*** SUPPLIED DATA ***
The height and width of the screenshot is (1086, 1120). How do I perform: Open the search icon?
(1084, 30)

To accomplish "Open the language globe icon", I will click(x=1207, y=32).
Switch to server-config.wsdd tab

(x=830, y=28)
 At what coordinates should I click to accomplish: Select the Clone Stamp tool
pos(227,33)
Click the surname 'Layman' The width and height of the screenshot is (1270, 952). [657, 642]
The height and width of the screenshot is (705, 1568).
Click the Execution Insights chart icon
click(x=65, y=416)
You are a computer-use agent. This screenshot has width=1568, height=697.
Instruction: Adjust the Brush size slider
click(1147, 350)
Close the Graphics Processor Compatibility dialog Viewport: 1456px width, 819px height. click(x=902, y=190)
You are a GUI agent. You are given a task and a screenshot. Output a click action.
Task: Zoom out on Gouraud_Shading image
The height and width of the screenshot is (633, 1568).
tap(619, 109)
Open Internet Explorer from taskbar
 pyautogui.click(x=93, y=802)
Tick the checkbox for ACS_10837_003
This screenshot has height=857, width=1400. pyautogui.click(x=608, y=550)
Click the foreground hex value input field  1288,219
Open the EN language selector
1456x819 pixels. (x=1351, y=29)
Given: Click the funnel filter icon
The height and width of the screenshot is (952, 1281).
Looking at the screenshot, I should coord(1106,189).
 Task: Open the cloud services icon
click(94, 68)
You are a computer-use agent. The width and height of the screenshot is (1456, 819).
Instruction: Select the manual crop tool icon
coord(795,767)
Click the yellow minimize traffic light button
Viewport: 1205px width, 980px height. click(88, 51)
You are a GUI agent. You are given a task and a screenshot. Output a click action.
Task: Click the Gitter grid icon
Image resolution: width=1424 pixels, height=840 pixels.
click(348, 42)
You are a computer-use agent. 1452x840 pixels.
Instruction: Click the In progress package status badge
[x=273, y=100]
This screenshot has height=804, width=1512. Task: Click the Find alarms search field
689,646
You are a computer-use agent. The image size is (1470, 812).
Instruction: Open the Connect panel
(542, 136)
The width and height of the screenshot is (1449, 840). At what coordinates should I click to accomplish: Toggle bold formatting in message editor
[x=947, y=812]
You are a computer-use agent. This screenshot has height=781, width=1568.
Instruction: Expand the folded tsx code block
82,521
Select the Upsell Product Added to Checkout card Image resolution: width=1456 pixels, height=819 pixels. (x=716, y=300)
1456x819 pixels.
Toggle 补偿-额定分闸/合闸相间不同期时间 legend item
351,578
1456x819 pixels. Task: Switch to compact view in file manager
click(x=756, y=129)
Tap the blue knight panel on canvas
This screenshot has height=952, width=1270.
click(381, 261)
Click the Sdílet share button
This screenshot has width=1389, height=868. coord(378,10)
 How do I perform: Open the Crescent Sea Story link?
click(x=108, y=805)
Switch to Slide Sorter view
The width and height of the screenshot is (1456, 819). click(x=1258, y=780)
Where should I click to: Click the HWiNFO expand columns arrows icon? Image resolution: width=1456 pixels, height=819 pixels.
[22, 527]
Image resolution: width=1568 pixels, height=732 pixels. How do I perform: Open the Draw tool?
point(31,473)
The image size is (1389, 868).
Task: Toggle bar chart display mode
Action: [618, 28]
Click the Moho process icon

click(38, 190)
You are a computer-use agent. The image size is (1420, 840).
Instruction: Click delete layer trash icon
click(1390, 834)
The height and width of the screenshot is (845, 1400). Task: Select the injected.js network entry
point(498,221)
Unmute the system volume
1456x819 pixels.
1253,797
*** End of SUPPLIED DATA ***
■ EXERCISE ■
All the lines above must appear again in the answer, word for word.

■ SOLUTION TO THE EXERCISE ■
The height and width of the screenshot is (1086, 1120). How do I perform: Open the search icon?
(1084, 30)

To accomplish "Open the language globe icon", I will click(x=1207, y=32).
Switch to server-config.wsdd tab

(x=830, y=28)
 At what coordinates should I click to accomplish: Select the Clone Stamp tool
pos(227,33)
Click the surname 'Layman' The width and height of the screenshot is (1270, 952). [657, 642]
The height and width of the screenshot is (705, 1568).
Click the Execution Insights chart icon
click(x=65, y=416)
You are a computer-use agent. This screenshot has width=1568, height=697.
Instruction: Adjust the Brush size slider
click(1147, 350)
Close the Graphics Processor Compatibility dialog Viewport: 1456px width, 819px height. click(x=902, y=190)
You are a GUI agent. You are given a task and a screenshot. Output a click action.
Task: Zoom out on Gouraud_Shading image
The height and width of the screenshot is (633, 1568).
tap(619, 109)
Open Internet Explorer from taskbar
 pyautogui.click(x=93, y=802)
Tick the checkbox for ACS_10837_003
This screenshot has height=857, width=1400. pyautogui.click(x=608, y=550)
Click the foreground hex value input field  1288,219
Open the EN language selector
1456x819 pixels. (x=1351, y=29)
Given: Click the funnel filter icon
The height and width of the screenshot is (952, 1281).
Looking at the screenshot, I should coord(1106,189).
 Task: Open the cloud services icon
click(94, 68)
You are a computer-use agent. The width and height of the screenshot is (1456, 819).
Instruction: Select the manual crop tool icon
coord(795,767)
Click the yellow minimize traffic light button
Viewport: 1205px width, 980px height. click(88, 51)
You are a GUI agent. You are given a task and a screenshot. Output a click action.
Task: Click the Gitter grid icon
Image resolution: width=1424 pixels, height=840 pixels.
click(348, 42)
You are a computer-use agent. 1452x840 pixels.
Instruction: Click the In progress package status badge
[x=273, y=100]
This screenshot has height=804, width=1512. Task: Click the Find alarms search field
689,646
You are a computer-use agent. The image size is (1470, 812).
Instruction: Open the Connect panel
(542, 136)
The width and height of the screenshot is (1449, 840). At what coordinates should I click to accomplish: Toggle bold formatting in message editor
[x=947, y=812]
You are a computer-use agent. This screenshot has height=781, width=1568.
Instruction: Expand the folded tsx code block
82,521
Select the Upsell Product Added to Checkout card Image resolution: width=1456 pixels, height=819 pixels. (x=716, y=300)
1456x819 pixels.
Toggle 补偿-额定分闸/合闸相间不同期时间 legend item
351,578
1456x819 pixels. Task: Switch to compact view in file manager
click(x=756, y=129)
Tap the blue knight panel on canvas
This screenshot has height=952, width=1270.
click(381, 261)
Click the Sdílet share button
This screenshot has width=1389, height=868. coord(378,10)
 How do I perform: Open the Crescent Sea Story link?
click(x=108, y=805)
Switch to Slide Sorter view
The width and height of the screenshot is (1456, 819). click(x=1258, y=780)
Where should I click to: Click the HWiNFO expand columns arrows icon? Image resolution: width=1456 pixels, height=819 pixels.
[22, 527]
Image resolution: width=1568 pixels, height=732 pixels. How do I perform: Open the Draw tool?
point(31,473)
The image size is (1389, 868).
Task: Toggle bar chart display mode
Action: [618, 28]
Click the Moho process icon

click(38, 190)
You are a computer-use agent. The image size is (1420, 840).
Instruction: Click delete layer trash icon
click(1390, 834)
The height and width of the screenshot is (845, 1400). Task: Select the injected.js network entry
point(498,221)
Unmute the system volume
1456x819 pixels.
1253,797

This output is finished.